Il me faut toujours et encore montrer où est cette porte, ce qu’elle est, qui elle est. Cette porte est en bois, le bois de la croix de Jésus. Elle marquée de sang, le sang versé de Jésus. Elle est gravée des marques de la vie des hommes, cette vie que Jésus a vécu totalement jusqu’à la mort. Cette porte est resplendissante de la résurrection de Jésus.

La solution ne se trouve pas en nous-mêmes. Si Jésus est la porte, c’est que la porte nous est fournie en plus. L’espérance ne se trouve pas dans le désespoir. Elle se trouve dans la voix de Jésus, dans son appel, dans ses paroles. La clef de toute existence humaine est là, dans cette parole extérieure.

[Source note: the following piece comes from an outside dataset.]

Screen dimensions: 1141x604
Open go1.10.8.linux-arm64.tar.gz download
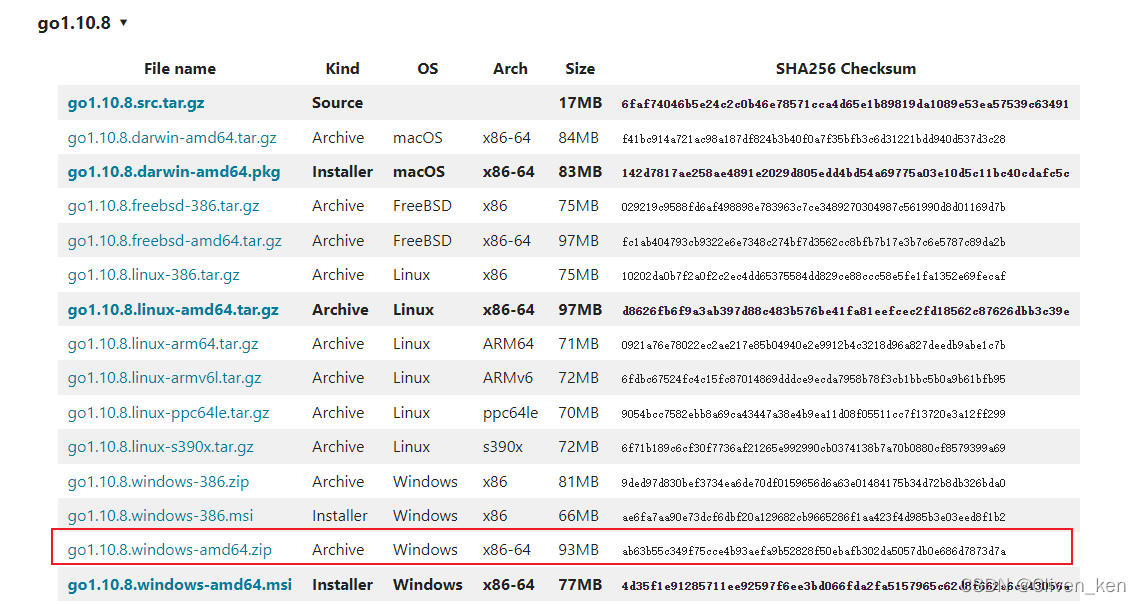[x=163, y=344]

Il nous reste donc à montrer, à faire entendre cette voix de Jésus, pour qu’elle puisse être reconnue, connue, identifiée, entendue, écoutée, afin que par la porte des brebis chacun qui était enfermé, qui était épouvanté, puisse passer, entrer et sortir, en sécurité, puisse trouver la vie, l’espérance, la paix, la vraie.

Je suis la porte, dit Jésus, si quelqu’un entre par moi, il sera sauvé, il entrera, il sortira et il trouvera des pâturages.

Voici la vie qu’il nous propose de vivre et de partager.

Amen.

(Philippe Cousson)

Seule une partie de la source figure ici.